[Dataset entries]
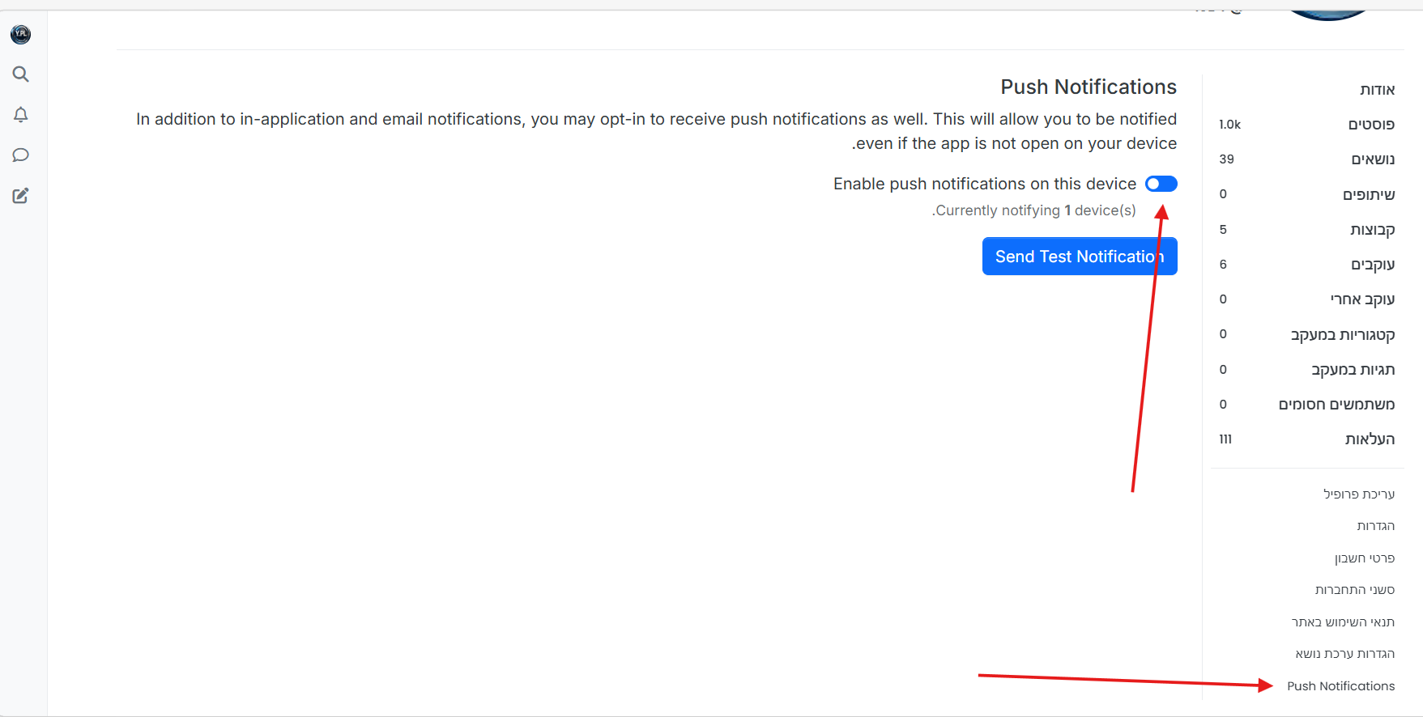The image size is (1423, 717).
Task: Open drafts pencil icon in sidebar
Action: [21, 196]
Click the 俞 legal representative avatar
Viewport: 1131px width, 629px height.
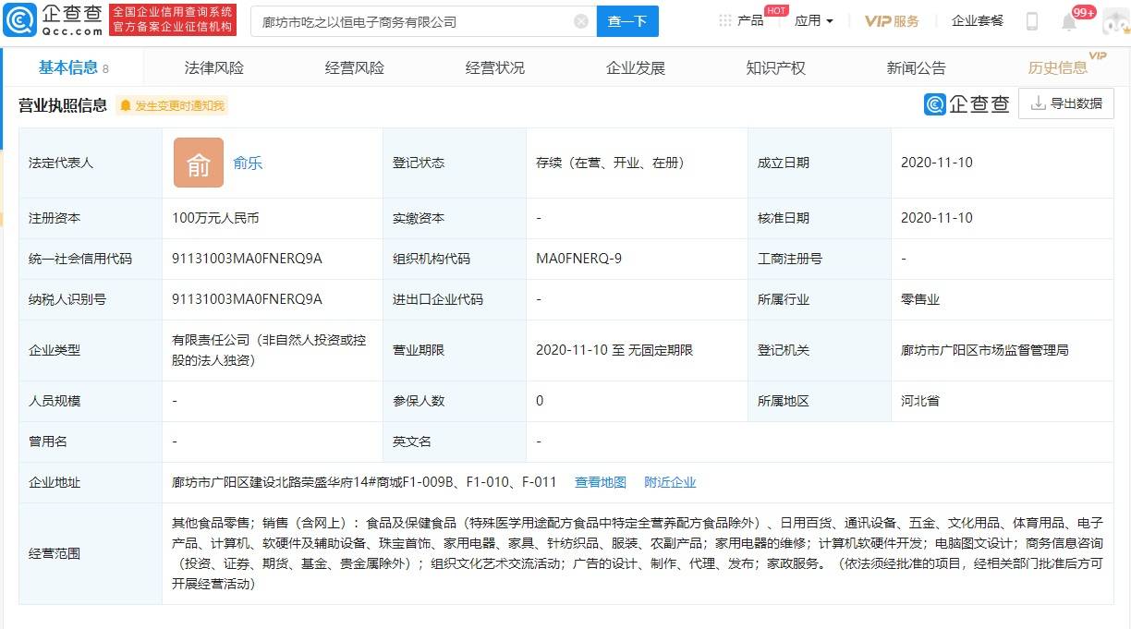click(x=199, y=163)
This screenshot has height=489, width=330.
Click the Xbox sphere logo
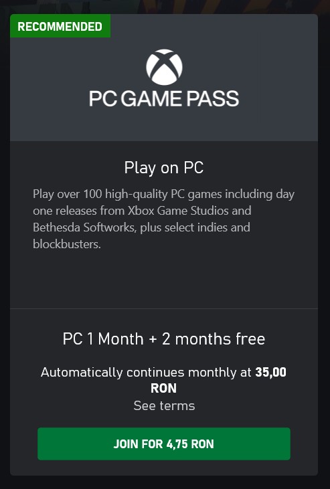(x=164, y=67)
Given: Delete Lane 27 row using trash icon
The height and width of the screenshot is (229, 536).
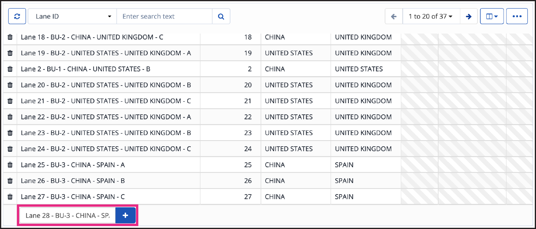Looking at the screenshot, I should [x=10, y=197].
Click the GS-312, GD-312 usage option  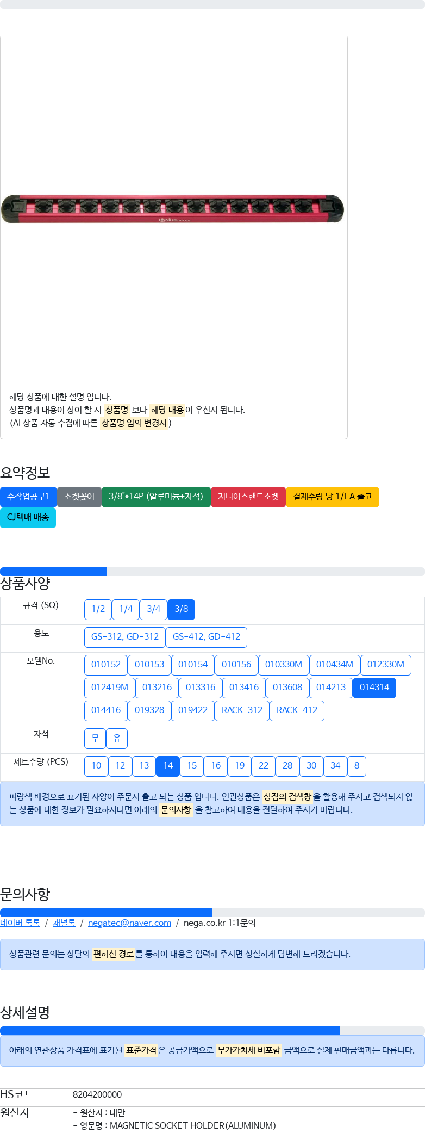pos(125,637)
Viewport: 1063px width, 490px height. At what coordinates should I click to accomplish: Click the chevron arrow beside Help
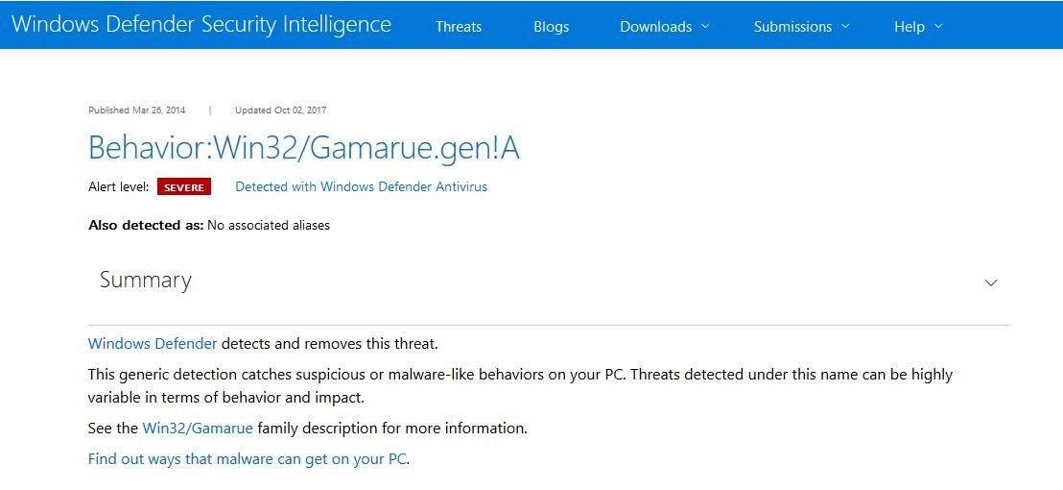point(937,26)
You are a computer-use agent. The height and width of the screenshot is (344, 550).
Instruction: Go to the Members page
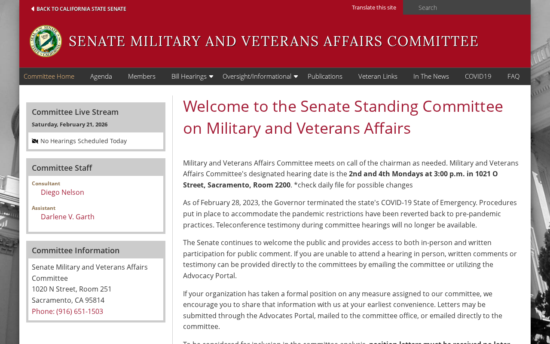point(142,77)
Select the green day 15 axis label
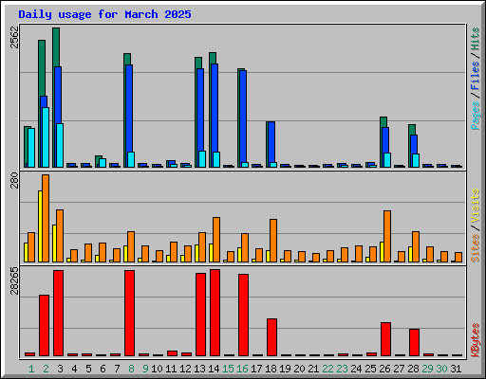 pos(228,369)
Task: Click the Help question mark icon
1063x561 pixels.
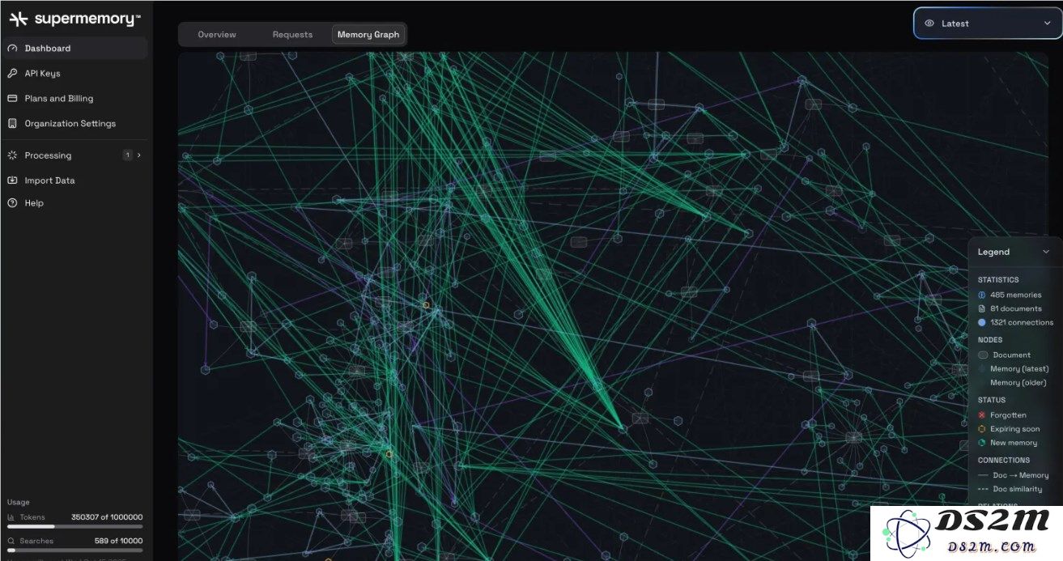Action: click(x=11, y=202)
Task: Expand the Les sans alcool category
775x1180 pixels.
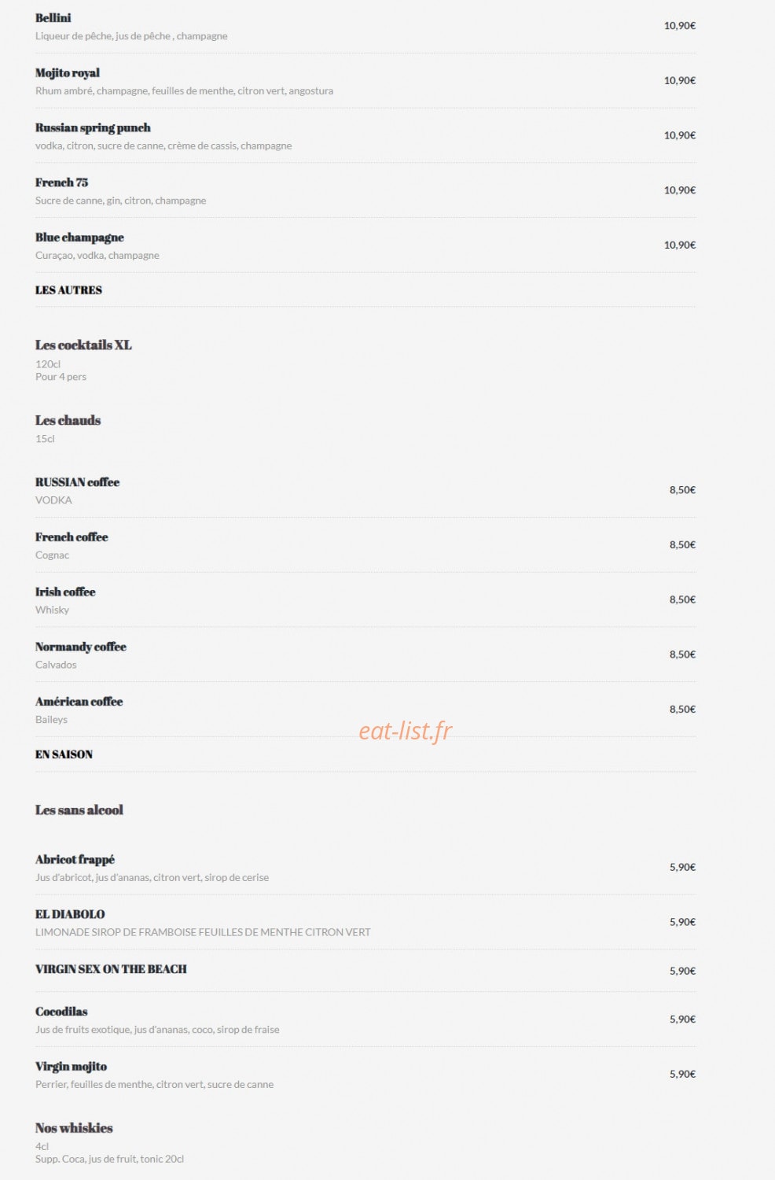Action: tap(79, 809)
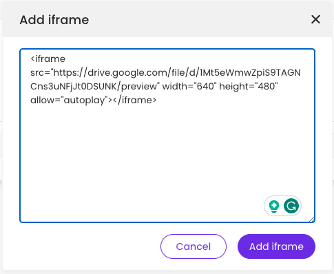This screenshot has height=274, width=334.
Task: Click the Add iframe dialog title
Action: [54, 20]
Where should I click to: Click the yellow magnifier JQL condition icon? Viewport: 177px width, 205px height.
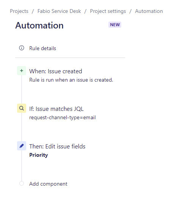click(22, 108)
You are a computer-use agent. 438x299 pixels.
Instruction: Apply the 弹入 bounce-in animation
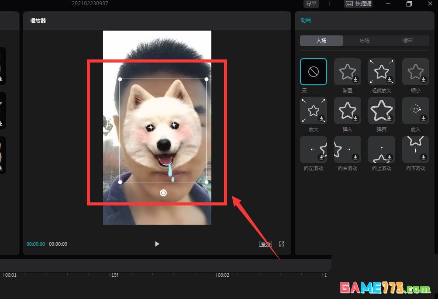click(348, 111)
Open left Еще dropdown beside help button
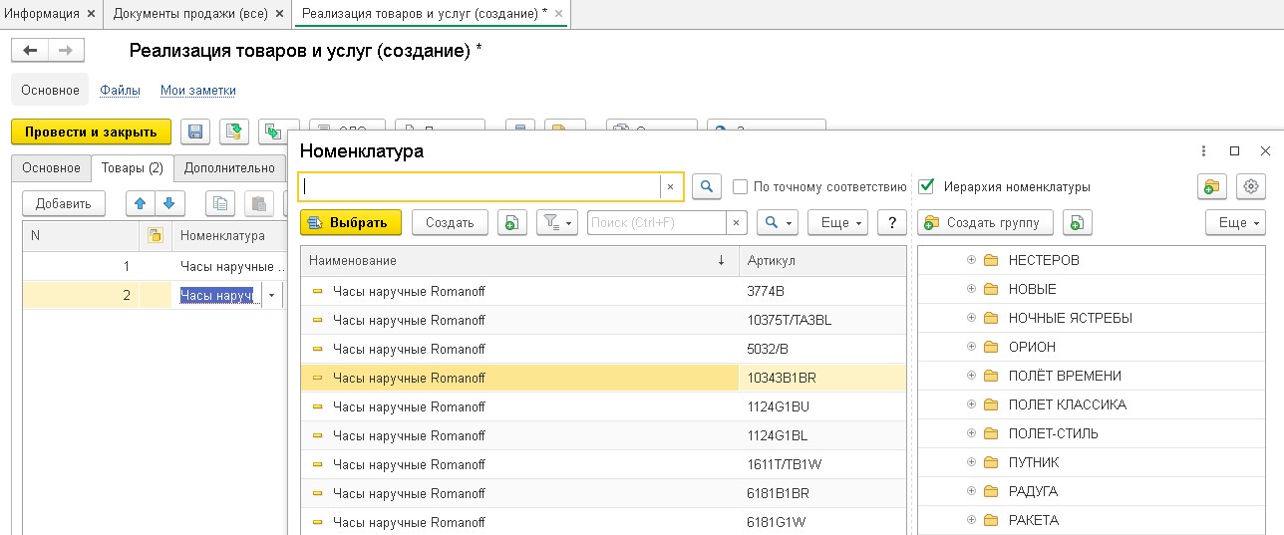The height and width of the screenshot is (535, 1284). 837,223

▶ About this task:
Go through the records above and copy each line where "agent" is found.

▶ Response to the exercise:
You are a computer-use agent. The height and width of the screenshot is (344, 550).
You are a computer-use agent. 438x299 pixels.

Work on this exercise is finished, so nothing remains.